Parole board unanimously reelects chairman and honors volunteers, staff

Terry Barnard was unanimously reelected on Tuesday as chair by the Board of Pardons and Paroles.
It will be Barnard’s fifth year in the role. He’s two years into his second seven-year term on the powerful board, which decides whether inmates will be granted parole and whether death row inmates will be granted clemency.
Asked about his goals for the next year, Barnard said he hoped to keep trying to create a more “open atmosphere” where victims will have more input on parole decisions.
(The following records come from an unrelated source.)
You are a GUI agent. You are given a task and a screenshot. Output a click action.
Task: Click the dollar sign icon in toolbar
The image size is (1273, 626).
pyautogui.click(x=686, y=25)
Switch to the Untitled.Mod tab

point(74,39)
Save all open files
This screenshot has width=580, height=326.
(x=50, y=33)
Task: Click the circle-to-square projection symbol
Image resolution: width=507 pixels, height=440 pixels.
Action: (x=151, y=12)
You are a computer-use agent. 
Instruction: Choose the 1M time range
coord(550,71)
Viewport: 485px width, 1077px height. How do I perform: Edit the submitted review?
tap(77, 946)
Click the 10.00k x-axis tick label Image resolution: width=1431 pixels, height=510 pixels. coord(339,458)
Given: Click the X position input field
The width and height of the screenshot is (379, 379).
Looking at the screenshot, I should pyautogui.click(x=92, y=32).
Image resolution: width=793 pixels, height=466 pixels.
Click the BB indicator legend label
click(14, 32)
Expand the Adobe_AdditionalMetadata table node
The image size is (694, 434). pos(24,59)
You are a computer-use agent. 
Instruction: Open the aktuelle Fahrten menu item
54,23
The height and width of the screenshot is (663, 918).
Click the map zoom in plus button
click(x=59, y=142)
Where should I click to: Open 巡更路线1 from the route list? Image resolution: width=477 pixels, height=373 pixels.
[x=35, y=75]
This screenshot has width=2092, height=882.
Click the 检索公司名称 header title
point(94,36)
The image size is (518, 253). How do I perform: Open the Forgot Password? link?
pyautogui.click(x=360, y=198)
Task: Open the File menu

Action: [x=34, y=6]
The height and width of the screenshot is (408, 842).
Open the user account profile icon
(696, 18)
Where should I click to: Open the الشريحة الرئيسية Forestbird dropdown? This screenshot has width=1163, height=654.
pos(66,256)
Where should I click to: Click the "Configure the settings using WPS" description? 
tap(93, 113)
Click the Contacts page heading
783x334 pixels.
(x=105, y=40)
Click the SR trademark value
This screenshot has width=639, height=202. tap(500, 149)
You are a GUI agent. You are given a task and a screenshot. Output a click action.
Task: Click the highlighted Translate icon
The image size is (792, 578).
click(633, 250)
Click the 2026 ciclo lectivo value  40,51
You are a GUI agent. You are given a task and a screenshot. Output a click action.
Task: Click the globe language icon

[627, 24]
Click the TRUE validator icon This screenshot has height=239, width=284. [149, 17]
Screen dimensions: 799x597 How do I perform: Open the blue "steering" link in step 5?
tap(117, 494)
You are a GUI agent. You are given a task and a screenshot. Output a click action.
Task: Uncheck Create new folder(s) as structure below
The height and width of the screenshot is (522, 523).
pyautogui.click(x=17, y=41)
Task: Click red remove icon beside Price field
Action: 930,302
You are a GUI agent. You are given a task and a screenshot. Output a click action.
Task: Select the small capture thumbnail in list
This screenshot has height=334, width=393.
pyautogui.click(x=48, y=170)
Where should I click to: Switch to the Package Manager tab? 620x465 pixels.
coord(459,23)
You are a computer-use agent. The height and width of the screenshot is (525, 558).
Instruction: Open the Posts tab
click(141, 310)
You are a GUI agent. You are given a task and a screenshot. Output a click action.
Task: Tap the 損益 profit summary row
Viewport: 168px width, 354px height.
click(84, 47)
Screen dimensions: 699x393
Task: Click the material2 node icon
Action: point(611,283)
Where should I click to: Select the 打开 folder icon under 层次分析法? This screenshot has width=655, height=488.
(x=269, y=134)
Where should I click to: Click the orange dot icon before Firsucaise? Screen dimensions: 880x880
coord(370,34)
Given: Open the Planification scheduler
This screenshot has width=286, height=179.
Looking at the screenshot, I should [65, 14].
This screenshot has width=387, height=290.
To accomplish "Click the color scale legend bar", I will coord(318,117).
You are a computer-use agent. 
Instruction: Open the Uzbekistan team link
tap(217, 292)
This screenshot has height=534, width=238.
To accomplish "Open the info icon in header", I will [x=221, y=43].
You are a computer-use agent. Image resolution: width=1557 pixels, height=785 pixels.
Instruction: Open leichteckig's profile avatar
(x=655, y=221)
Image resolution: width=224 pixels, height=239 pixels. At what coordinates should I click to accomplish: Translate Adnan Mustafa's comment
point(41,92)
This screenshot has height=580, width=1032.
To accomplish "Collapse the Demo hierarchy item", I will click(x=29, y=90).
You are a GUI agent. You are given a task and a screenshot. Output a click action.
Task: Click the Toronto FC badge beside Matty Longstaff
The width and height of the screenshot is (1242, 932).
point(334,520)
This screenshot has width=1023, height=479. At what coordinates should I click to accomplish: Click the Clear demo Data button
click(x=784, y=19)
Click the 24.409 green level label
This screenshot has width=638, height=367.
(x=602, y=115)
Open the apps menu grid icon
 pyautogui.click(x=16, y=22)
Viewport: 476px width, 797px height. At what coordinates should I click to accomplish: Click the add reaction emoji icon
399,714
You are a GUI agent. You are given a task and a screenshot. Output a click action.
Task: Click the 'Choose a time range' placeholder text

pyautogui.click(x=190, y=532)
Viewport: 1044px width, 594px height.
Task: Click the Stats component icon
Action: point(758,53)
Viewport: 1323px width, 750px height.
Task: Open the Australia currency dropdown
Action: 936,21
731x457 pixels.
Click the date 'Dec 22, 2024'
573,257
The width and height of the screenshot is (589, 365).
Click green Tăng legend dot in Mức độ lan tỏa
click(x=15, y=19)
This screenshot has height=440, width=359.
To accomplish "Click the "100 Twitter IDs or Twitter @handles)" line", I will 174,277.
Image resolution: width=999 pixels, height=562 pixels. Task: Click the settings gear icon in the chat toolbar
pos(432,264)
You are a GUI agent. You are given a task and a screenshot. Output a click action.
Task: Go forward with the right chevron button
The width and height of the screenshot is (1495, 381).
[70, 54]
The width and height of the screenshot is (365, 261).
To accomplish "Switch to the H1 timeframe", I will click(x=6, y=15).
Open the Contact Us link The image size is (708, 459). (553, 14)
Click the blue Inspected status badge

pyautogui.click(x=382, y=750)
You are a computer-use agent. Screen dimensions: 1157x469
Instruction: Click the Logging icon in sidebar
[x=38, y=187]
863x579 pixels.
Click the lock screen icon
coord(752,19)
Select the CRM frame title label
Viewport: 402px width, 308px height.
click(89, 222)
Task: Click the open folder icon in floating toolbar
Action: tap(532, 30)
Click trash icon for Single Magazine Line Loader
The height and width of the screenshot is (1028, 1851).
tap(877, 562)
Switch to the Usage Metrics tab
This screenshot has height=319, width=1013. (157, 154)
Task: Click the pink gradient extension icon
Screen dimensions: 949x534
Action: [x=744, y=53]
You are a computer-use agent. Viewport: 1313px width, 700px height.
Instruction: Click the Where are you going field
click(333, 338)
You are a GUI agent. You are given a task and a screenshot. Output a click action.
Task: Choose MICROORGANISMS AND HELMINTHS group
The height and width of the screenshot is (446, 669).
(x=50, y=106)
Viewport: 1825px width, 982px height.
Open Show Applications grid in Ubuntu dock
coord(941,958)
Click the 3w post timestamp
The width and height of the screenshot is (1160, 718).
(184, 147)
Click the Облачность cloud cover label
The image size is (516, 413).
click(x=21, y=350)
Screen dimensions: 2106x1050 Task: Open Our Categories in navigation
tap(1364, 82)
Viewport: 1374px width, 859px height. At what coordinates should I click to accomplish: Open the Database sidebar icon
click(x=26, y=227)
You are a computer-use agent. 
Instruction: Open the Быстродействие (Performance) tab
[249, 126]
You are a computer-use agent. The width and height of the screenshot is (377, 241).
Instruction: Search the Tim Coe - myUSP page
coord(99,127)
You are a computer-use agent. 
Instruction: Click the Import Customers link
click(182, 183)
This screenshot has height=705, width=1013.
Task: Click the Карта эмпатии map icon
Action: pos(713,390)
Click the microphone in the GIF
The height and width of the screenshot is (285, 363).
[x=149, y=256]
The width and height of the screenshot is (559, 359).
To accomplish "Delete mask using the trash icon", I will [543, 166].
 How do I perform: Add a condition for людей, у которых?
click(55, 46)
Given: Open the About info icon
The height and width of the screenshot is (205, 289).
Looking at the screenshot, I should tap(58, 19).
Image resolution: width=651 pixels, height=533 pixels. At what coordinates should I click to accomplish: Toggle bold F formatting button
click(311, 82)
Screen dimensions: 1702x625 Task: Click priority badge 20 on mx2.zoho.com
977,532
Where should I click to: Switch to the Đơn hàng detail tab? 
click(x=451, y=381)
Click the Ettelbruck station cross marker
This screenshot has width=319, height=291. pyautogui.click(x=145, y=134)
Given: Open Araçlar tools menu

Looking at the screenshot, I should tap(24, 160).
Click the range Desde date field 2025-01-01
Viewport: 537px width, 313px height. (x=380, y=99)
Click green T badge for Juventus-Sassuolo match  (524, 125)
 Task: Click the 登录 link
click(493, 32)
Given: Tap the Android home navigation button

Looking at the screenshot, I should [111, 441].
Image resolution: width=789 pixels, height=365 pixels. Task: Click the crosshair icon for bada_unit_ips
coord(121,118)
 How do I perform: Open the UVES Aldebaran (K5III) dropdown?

In the past year, he said he’s been pleased with how the board is bringing in new tools to help the board make decisions it makes about inmates’ lives. For instance, in the past year, the board began using a so-called sex offender risk assessment tool, which is informed by research and gives the board a chance to attempt to predict a sex offender’s chances of committing another offense.
“It is an eye-opening opportunity,” Barnard, a longtime banker and former state representative from Glennville in South Georgia, told The Atlanta Journal-Constitution.
The board reelected Brian Owens as vice chair.
Because the meeting was the last of the state’s fiscal year, it was also a time to pass out awards and honor staff. The board also honored crime victims who have been volunteering with the Georgia Office of Victim Services to help new victims cope.
Parole board member Jacqueline Bunn heaped praise on Shalandra Robertson, director of Georgia Office of Victim Services, by reading a resolution passed by the Georgia House of Representatives in her honor. Robertson also recently won the American Probation and Parole Association’s Joe Kegans Award for Victim Services in Probation and Parole.